Did you take a look at the next turn? I think the game needs one update to the trade routes so that it actually notices things have changed. (such updates taking place at a new turn or signing open borders)
I also think the commerce overview is basically doing a separate calculation, thus the disagreement.
Good point, here's what happened after I ended the turn:
From 53 to 20 gold a turn is a bigger hit, but it's the difference of a 10% slider change. Marginally helpful, I suppose.
Important Note: Carracks can Bombard defenses now (You're welcome! hehe it was my proposal) making a swarm that much more valuable than before.
Thank you for that, I was shocked to find out that when I promoted my carracks to frigates they lost the bombardment ability.
Obviously I took part in this MetaStrat dicussion but I hope we dont get too carried away in this temporal pursuit rather than the grander goal of shaping the Portugal Game for the next big phase. Consequently this might have helped to a degree at least insofar as it exposes a very ahistorical "gamey" play at the heart: reliance on the InstaArmies from First Contact. I works; it just doesnt feel right. I can already imagine a simple tweak to fit the situation that would only consist of readdressing TC targets to those relevant to the UHVs. I've also been mulling over a UP that incentivizes and properly rewards early exploration and settlement in the direction of India (think something like getting the full benefits of a Renaissance-Era settler but with Cartography).
I find playing through the country as designed helps find areas in its implementation that can be done better. For example, the UP being worth 10% of a slider when it expires. Or as you said, reliance on conquerors from the first contact and the TC being mostly irrelevant to your UHV. If the TC targeted Kilwa and the west coast of India instead of Ceylon and Malacca, that would be far more helpful.
I've also been thinking about the carrack as a unique unit. Right now it's in a good place, but historically speaking, the carrack had far more cargo capacity than a galleon, pound for pound. It was also heavier and clumsier. The Portuguese kept using them for the India armadas into the 17th century because they were incredibly economical, stable in heavy seas, and safe from extra-European pirates (their sides were too tall for Barbary, Indian, and Malayan/Javanese pirates to scale under fire). However, they were easy targets for the nimbler, faster, and just as tall European galleons (a design that emerged as a compromise between a lateen-rigged caravel's agility and tacking ability and a square-rigged carrack's speed and carrying capacity - splitting the galleon into the current cargo galleon and a pre-frigate war galleon appeals to me but I'm a naval nerd who wants to overhaul the entire naval unit tree).
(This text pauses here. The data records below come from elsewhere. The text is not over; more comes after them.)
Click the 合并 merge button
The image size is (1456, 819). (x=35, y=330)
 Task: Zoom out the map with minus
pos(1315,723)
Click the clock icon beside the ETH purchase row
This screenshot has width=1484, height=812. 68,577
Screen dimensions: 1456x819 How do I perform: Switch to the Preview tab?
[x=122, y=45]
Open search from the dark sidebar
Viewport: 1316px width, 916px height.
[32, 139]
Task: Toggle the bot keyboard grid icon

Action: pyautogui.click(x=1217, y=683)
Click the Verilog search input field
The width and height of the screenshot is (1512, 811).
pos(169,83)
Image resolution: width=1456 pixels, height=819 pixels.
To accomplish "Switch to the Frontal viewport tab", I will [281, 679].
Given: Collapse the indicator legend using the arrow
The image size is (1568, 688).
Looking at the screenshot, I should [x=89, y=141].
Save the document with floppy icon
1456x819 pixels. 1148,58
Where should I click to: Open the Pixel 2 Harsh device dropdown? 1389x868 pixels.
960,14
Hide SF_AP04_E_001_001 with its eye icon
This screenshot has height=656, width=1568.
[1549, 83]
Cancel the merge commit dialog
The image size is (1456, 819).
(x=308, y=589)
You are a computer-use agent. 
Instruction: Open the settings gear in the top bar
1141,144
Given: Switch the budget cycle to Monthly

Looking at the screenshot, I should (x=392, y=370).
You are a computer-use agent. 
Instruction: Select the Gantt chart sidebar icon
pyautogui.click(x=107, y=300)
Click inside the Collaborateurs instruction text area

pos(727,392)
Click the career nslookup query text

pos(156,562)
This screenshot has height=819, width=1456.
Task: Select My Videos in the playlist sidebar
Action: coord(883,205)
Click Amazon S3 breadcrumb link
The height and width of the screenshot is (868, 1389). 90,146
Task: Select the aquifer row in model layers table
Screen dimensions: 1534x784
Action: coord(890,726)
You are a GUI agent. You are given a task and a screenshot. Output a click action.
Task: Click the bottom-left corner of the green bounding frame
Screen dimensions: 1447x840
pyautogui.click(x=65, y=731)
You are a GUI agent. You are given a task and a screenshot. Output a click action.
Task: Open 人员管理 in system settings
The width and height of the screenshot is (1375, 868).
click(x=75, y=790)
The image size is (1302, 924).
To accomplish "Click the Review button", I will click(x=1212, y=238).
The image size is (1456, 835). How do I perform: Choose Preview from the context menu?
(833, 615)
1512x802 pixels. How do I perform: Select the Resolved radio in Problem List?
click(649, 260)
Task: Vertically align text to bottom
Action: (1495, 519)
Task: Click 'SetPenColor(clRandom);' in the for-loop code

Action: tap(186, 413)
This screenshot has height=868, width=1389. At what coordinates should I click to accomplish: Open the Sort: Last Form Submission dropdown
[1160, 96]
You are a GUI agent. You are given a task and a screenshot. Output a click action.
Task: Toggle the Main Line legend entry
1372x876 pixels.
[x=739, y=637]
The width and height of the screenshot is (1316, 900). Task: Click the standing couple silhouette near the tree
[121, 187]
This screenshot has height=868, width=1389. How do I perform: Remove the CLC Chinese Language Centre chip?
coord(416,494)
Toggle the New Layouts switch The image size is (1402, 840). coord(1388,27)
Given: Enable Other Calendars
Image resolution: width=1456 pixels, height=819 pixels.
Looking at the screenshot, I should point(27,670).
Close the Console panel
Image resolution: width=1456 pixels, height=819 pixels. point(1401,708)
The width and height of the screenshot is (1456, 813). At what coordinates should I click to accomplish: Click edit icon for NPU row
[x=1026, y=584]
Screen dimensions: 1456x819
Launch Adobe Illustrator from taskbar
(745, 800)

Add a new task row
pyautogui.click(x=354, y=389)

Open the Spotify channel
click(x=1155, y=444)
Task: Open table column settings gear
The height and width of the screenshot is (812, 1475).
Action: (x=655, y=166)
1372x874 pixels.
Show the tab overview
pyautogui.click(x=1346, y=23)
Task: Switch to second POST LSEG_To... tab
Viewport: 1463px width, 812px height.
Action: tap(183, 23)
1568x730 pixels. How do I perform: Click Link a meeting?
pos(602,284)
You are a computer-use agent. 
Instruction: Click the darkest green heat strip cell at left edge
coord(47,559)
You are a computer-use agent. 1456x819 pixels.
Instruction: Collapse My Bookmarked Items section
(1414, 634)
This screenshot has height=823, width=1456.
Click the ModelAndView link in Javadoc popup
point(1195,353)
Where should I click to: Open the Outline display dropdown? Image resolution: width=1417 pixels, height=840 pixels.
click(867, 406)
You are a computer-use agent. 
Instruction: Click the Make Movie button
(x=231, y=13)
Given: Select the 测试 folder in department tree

My ideal carrack/nao would be a caravel replacement* available with cartography that has less raw strength (and movement? with 3 cargo slots I'd say keep the 6 speed, with 4 give it 5 speed) than the standard galleon, but has a combat bonus against coastal ships (galleasses, war galleys, cogs, and associated UUs). Keep the bombardment ability and give it 3 (or 4) cargo slots. The result is a ship that is powerful in Africa, India, and the East Indies (
and situationally even the Mediterranean), and has an incentive to stick around after obsolescence because of its usefulness, but gets
swept aside by European ships as soon as everyone else has exploration.
*initially I wrote this as a galleon replacement, but this would make the caravel pointless for Portugal, and gives the player a choice: keep the weaker but situationally useful carrack, or upgrade them to galleons and have a fighting chance against the other Europeans. The unit I came up with is probably too strong to be a caravel replacement, though.
Edit: my idea would work a lot better if there was a war galleon unit (upgrade from galleass/caravel) and a merchantman unit (upgrade from galleon). Since caravels upgrade to frigates currently, if they upgraded into war galleons instead the Portugal player would be given a choice between the East Indies-focused carrack and the European-focused war galleon upgrade. The standard transport galleon would be also available to Portugal to build - in reality Portugal built war and trade galleons alongside carracks, and they mostly stayed in European waters during the Iberian Union. By the time of the Portuguese restoration, galleons and carracks had given way to frigates and merchantmen. That might be a lot of upgrades in a short time, but think of all the light cavalry we currently have!